There have been times in the past year when I've wanted nothing else than to walk out the door and into my pre-baby life for a week. In one moment of supreme consternation, I told Husband that I couldn't Do It Anymore and that it would have to be on him. He rightfully told me to get the hell over it and man up.
Lately, that weighty absence has returned, and I felt it acutely all day at work today. It wasn't a slow day. Far from it, in fact. I had plenty to do. But still I felt that ache, as if something unnatural were happening. I was separated from my baby, and I didn't want to be.
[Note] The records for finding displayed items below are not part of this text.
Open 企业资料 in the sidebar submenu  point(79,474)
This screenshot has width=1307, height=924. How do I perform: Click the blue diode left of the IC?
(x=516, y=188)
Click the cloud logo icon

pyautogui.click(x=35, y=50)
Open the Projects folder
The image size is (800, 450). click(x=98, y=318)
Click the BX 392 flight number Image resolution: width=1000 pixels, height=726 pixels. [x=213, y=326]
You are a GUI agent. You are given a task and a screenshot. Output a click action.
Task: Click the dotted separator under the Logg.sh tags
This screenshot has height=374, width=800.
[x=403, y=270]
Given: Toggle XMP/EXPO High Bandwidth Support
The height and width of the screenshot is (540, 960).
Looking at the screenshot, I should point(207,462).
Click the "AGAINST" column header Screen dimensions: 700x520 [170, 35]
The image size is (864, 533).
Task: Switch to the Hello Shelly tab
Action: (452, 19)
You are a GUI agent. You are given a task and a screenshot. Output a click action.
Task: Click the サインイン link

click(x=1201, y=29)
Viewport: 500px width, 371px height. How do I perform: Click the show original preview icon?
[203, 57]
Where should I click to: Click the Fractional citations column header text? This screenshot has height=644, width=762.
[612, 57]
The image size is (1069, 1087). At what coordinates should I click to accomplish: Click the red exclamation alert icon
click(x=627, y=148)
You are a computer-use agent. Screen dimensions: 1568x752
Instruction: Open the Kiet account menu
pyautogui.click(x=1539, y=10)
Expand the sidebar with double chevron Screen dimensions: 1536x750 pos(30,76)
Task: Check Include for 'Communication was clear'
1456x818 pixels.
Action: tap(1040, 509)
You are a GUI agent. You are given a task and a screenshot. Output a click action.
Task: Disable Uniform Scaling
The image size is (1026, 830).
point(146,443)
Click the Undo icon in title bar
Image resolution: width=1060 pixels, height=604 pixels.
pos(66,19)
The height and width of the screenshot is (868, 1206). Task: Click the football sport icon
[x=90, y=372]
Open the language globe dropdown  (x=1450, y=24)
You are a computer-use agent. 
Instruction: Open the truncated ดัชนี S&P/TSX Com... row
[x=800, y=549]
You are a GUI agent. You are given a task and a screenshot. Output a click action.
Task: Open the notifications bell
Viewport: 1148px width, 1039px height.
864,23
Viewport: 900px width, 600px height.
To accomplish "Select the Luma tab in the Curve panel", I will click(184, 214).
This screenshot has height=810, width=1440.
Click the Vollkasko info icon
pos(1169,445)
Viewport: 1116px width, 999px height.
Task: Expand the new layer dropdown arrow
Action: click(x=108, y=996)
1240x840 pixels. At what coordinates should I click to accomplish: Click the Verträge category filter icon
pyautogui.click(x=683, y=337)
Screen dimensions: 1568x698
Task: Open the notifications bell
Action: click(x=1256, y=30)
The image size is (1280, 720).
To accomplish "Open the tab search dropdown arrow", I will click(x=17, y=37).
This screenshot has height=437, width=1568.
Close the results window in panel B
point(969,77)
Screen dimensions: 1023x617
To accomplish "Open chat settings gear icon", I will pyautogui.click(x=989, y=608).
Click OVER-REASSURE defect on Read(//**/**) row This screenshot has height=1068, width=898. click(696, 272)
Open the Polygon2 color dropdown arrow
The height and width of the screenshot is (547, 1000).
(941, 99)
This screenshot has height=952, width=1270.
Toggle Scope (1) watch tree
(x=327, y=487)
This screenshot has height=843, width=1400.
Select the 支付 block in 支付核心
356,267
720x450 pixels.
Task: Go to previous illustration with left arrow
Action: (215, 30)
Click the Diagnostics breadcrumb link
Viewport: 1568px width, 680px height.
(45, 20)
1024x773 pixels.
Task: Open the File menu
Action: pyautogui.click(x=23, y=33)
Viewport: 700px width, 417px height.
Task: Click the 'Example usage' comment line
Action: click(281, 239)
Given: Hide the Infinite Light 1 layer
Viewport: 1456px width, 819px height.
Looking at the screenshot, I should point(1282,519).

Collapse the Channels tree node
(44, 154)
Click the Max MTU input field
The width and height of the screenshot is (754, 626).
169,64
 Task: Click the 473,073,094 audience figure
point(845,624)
She stood up unaided yesterday for a brief moment. This morning she said "ball" and held on to me and screamed when her otherwise beloved nanny tried to take her so I could get out the door. Nanny and I later compared notes, and realized that we each thought we must have been mistaken when we heard her say "yellow," but it happened twice. Genius baby. In the span of a week, she's become clingy, mobile, and increasingly verbal. She sleeps on her side now. She's more and more like a little kid with every passing moment, and I see her babyness slipping a way, one unlearned skill at a time. She'll never not know how to crawl again, never not know how to say "ball."
She's always asleep by the time I get home, so on a workday I get maybe one waking hour with her. Two if I'm lucky. Thank God she has just the teeniest sliver of a tooth. If a gummy grin ends up being her last vestige of infancy, I'll take it.